* START ENTRIES SUPPLIED *

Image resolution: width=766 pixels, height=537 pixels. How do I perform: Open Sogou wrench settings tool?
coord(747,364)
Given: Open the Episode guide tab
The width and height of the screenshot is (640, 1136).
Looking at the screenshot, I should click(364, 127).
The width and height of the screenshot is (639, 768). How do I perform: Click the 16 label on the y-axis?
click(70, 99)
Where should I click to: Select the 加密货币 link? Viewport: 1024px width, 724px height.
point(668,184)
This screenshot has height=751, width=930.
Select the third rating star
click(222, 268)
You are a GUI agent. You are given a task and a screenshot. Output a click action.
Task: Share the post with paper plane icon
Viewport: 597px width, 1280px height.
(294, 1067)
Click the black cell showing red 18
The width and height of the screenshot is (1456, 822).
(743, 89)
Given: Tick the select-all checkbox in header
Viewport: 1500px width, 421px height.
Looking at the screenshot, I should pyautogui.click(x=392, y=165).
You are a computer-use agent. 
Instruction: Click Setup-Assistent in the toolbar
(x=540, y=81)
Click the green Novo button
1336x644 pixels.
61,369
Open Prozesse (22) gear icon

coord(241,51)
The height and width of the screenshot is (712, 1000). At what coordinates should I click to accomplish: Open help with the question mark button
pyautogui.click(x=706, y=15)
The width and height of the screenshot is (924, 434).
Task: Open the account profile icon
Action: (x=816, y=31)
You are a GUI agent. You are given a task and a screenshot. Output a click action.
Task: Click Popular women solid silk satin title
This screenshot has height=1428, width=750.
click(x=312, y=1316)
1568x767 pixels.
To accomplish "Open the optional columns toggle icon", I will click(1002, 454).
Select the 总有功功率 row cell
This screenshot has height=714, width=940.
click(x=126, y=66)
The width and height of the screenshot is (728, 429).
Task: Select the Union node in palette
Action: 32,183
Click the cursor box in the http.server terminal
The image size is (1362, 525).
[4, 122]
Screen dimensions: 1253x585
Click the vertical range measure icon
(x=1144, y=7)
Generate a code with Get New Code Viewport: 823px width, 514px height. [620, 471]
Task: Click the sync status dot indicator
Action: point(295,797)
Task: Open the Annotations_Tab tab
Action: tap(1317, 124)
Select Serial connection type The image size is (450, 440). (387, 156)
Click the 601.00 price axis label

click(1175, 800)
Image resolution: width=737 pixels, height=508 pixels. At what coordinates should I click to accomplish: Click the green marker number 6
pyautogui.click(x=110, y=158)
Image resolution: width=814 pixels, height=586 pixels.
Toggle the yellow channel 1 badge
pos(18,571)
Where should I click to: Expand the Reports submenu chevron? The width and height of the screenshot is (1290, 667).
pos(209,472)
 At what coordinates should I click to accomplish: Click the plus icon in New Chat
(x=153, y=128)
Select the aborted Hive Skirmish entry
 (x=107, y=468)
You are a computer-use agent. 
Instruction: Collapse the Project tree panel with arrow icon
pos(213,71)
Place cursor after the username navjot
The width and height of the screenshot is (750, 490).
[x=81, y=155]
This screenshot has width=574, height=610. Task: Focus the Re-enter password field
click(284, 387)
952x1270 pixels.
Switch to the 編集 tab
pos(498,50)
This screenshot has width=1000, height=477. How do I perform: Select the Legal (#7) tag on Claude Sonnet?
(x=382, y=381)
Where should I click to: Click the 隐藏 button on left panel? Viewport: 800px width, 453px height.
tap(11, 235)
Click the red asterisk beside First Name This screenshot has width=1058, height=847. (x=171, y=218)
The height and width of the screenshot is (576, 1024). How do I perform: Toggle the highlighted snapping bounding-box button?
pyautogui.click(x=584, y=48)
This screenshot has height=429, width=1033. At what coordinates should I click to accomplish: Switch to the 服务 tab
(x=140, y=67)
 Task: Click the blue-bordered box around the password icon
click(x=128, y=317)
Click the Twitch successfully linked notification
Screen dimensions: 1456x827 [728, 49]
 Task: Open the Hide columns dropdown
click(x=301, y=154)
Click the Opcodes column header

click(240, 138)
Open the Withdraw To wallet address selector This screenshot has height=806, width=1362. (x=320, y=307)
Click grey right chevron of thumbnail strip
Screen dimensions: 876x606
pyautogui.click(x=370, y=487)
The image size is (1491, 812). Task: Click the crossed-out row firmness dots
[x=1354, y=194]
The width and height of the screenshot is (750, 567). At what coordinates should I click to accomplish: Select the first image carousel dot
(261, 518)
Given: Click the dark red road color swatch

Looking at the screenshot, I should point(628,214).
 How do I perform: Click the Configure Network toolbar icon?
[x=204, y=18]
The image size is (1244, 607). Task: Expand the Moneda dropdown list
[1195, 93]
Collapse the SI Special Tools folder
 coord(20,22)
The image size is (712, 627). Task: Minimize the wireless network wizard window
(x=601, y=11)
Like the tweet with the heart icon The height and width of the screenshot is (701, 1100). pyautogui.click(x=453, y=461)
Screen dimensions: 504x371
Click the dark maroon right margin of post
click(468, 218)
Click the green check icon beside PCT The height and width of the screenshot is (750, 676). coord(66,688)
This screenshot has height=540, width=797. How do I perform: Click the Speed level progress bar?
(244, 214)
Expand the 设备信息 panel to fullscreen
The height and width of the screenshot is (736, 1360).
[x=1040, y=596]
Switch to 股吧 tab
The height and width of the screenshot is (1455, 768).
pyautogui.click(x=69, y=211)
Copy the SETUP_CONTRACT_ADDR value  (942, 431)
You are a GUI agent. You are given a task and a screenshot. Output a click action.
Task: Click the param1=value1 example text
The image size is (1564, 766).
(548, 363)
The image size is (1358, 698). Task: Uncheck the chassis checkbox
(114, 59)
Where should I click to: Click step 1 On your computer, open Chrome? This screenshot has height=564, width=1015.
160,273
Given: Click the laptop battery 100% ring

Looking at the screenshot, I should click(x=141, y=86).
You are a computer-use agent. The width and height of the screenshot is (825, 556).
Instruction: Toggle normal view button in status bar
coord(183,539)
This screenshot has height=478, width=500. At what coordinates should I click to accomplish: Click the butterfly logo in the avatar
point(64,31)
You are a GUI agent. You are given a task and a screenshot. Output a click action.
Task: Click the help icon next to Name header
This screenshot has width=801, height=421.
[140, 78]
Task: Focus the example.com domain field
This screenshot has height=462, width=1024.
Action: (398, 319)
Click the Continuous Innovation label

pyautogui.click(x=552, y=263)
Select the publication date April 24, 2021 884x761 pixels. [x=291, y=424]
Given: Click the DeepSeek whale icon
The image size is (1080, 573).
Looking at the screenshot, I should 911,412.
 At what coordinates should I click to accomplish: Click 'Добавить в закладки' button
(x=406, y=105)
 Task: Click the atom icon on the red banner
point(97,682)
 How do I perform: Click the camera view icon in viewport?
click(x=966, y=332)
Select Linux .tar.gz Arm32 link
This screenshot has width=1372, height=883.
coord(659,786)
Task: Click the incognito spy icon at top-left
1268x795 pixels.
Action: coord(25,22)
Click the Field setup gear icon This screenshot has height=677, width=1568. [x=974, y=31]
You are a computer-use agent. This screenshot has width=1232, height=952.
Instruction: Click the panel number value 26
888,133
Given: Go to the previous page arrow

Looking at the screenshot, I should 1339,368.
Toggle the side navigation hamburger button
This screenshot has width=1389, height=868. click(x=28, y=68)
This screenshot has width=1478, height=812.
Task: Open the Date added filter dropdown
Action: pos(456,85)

* END ENTRIES SUPPLIED *

=== OBJECTIVE ===
Reproduce, without any alteration, the lines from the one containing "You are a computer-use agent. This" through the one containing "Looking at the screenshot, I should 1339,368.", and output nothing else.

=== CORRECT ANSWER ===
You are a computer-use agent. This screenshot has width=1232, height=952.
Instruction: Click the panel number value 26
888,133
Given: Go to the previous page arrow

Looking at the screenshot, I should 1339,368.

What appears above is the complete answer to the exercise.